Archbishops of the Modern Era (1851 - 2012)
During the second half of the Nineteenth Century, the premier See of Baltimore was ruled by four colorful and individually unique prelates. In 1851, Bishop Francis P. Kenrick of Philadelphia was transferred to Baltimore following the death of Archbishop Eccleston. A prominent theologian and brother of Archbishop Peter Kenrick of St. Louis, he administered Baltimore during a period of intense national division both preceding and during the first two years of the Civil War.
Archbishop Kenrick died in July, 1863, and for the only time in its history there was no archbishop in Baltimore for almost a year. The federal government was particularly interested in a successor to Archbishop Kenrick who would hopefully be sympathetic to the Lincoln administration.
In May 1864, Bishop Martin J. Spalding of Louisville was named archbishop. A prolific writer, he served until his death in 1872 and is chiefly remembered for organizing the second plenary council of 1866 during which the Church, like the government, reconstructed itself following the Civil War. Remarkable was the complete union of the Catholic Church in the United States when the major Protestant denominations had split into northern and southern conferences.

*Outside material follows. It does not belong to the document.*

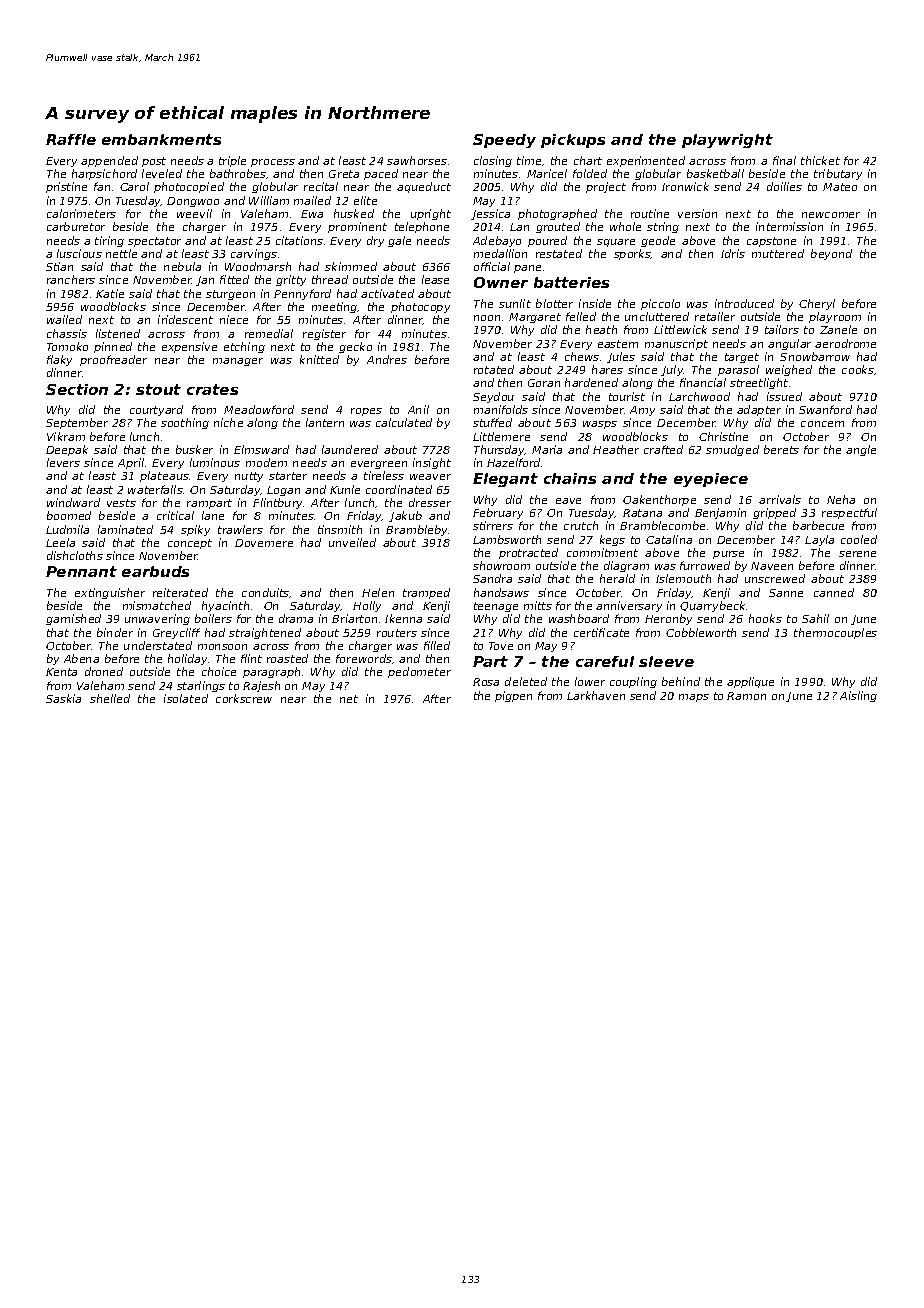 Image resolution: width=924 pixels, height=1308 pixels. Describe the element at coordinates (658, 241) in the screenshot. I see `geode` at that location.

The eighth Archbishop of Baltimore was James Roosevelt Bayley, Bishop of Newark, who was appointed in July 1872. He was a nephew of Mother Seton and a relative of the Presidents Roosevelt. Plagued by illness, he frequently absented himself from Baltimore, preferring to reside at Seton Hall College in Newark.

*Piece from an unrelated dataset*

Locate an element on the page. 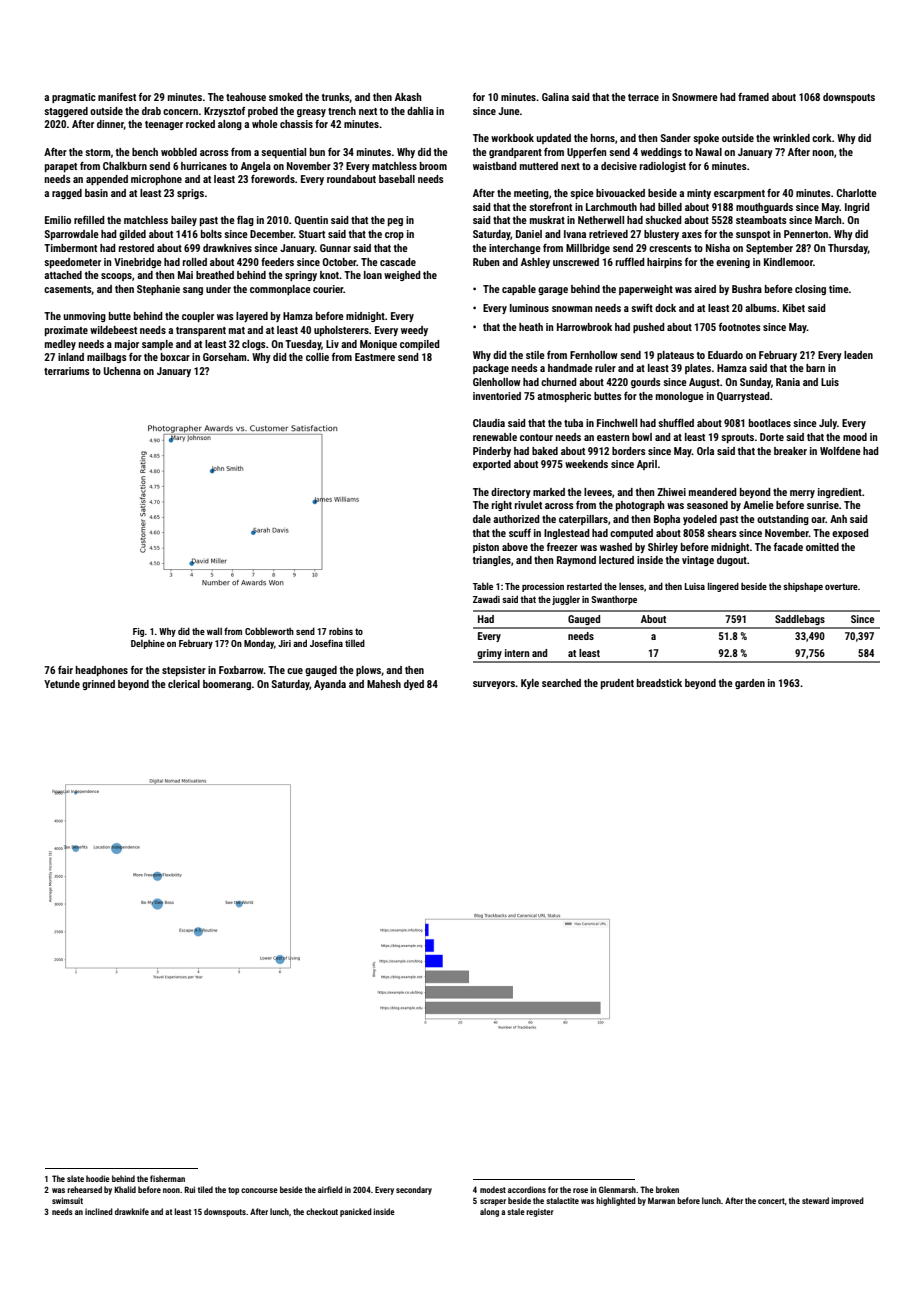 The height and width of the document is (1308, 924). framed is located at coordinates (753, 97).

In May 1877, Bishop James Gibbons of Richmond became coadjutor-archbishop with the right of succession to the ailing Archbishop Bayley, and automatically succeeded at the latter's death on October 3, 1877. For forty-four years the native-born Archbishop Gibbons ruled the Baltimore see and in 1886 became its first cardinal.

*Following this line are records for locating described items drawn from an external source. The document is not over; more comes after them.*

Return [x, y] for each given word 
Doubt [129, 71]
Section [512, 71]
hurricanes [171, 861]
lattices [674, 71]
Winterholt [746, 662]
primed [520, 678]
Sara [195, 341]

His successor, Bishop Michael J. Curley of St. Augustine, Florida, was archbishop from 1921 until 1947. His later years were marked by blindness and suffering. In 1939, when the Archdiocese of Washington was erected, Archbishop Curley was chosen to administer it, thus becoming the only American prelate to occupy two archbishoprics simultaneously. His reputation as an administrator rests in part on the building program he adopted in Baltimore, particularly the establishment of new parishes and parochial schools. This reputation was inherited by the eleventh archbishop, Francis P. Keough, who was transferred from Providence, Rhode Island, to Baltimore in 1947. In October 1954, ground was broken for the new Cathedral of Mary Our Queen. Dedicated in 1959, the contemporary Gothic structure was made possible by the late Thomas J. O'Neill (1849-1919) in a bequest to Cardinal Gibbons. Archbishop Keough, during his later years, gave special attention to the need for Catholic high schools and his administration ended shortly after the completion of Archbishop Curley and Cardinal Gibbons high schools. This program was carried on by Archbishop Keough's successor, Archbishop Lawrence J. Shehan, who succeeded to the see on December 8, 1961, and became Baltimore's second cardinal on February 22, 1965. Cardinal Shehan was succeeded by Archbishop William Donald Borders who became the thirteenth Archbishop of Baltimore in April, 1974. Archbishop Borders reorganized the administrative structure of the Archdiocese and greatly encouraged the development of a collegial approach to pastoral ministry.
Archbishop Borders retired in April, 1989 and was succeeded by Most Reverend William Henry Keeler, until then the Bishop of Harrisburg. From November 1992 through November 1995, Archbishop Keeler served as President of the National Conference of Catholic Bishops in the United States. In November, 1994, Archbishop Keeler was elevated to the College of Cardinals by His Holiness, Pope John Paul II, making him Baltimore's third cardinal archbishop and only the second cardinal to serve as President of the National Conference of Catholic Bishops.
Cardinal Keeler retired in 2007 and Archbishop Edwin O'Brien was installed as the 15th Archbishop of Baltimore on October 1, 2007 at a Mass at the Cathedral of Mary Our Queen. On August 29, 2011, Pope Benedict XVI appointed Archbishop O’Brien as Pro Grand Master of the Equestrian Order of the Holy Sepulcher of Jerusalem and on January 6, 2012, elevated him to the College of Cardinals. On March 20, 2012, Bishop William E. Lori of the Diocese of Bridgeport, was named to succeed Cardinal O’Brien as the Archbishop of Baltimore. His Mass of Installation occurred on May 16 at the Cathedral of Mary Our Queen.